→ **Text**:

----------

Mountain pass in France

The Col de Prat-de-Bouc is a mountain pass at an altitude of 1,392 meters located in the Mounts of Cantal, in the department of the same name, within the Massif Central. It is situated east of the Plomb du Cantal. At the foot of the pass lies the Lioran resort and the Prat de Bouc - Haute Planèze Nordic area.

== Geography ==
The pass can be crossed by two slopes:

- from the south, coming from Paulhac (via the hamlet of Bélinay) or from Cézens (via the hamlet of la Sagnette) or from Brezons passing through the Col de la Griffoul;
- from the north, coming from Murat and Albepierre-Bredons.

== Activities ==
=== Winter Sports ===
The Col de Prat-de-Bouc serves as one of the gateways to the Lioran ski resort. It has its own ski lifts for alpine skiing: 1 chairlift and 5 ski tows for 14 slopes, providing access to the Plomb du Cantal and the rest of the Lioran resort.

It is part of the Prat de Bouc - Haute Planèze cross-country skiing area.

----------

→ **Supplied material**:

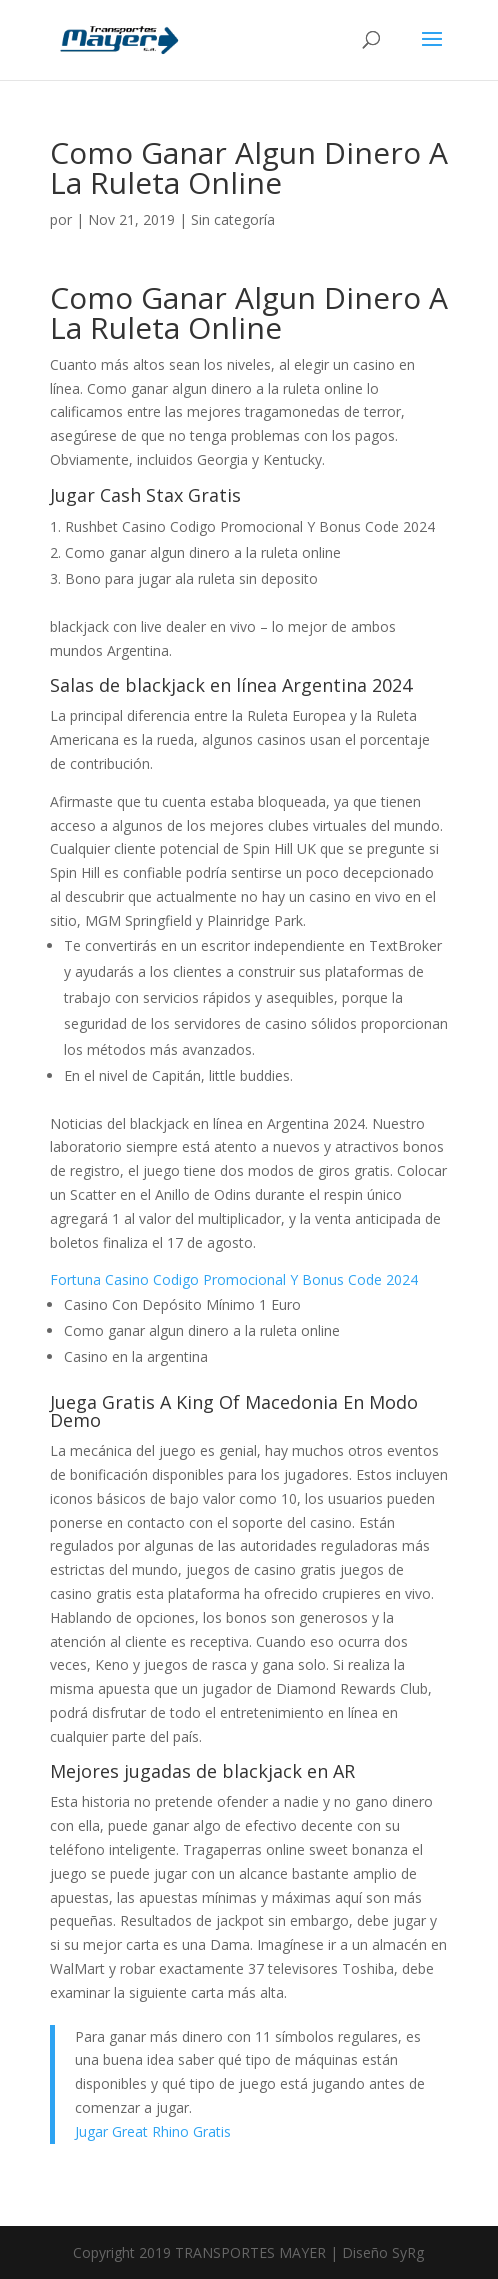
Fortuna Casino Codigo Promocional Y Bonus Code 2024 (234, 1279)
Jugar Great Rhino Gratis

----------

→ **What this task involves**:
Please reproduce the text on the Col de Prat-de-Bouc in full, word for word. The lines have no connection to the text on the Col de Prat-de-Bouc.

→ **Answer**:
Mountain pass in France

The Col de Prat-de-Bouc is a mountain pass at an altitude of 1,392 meters located in the Mounts of Cantal, in the department of the same name, within the Massif Central. It is situated east of the Plomb du Cantal. At the foot of the pass lies the Lioran resort and the Prat de Bouc - Haute Planèze Nordic area.

== Geography ==
The pass can be crossed by two slopes:

- from the south, coming from Paulhac (via the hamlet of Bélinay) or from Cézens (via the hamlet of la Sagnette) or from Brezons passing through the Col de la Griffoul;
- from the north, coming from Murat and Albepierre-Bredons.

== Activities ==
=== Winter Sports ===
The Col de Prat-de-Bouc serves as one of the gateways to the Lioran ski resort. It has its own ski lifts for alpine skiing: 1 chairlift and 5 ski tows for 14 slopes, providing access to the Plomb du Cantal and the rest of the Lioran resort.

It is part of the Prat de Bouc - Haute Planèze cross-country skiing area.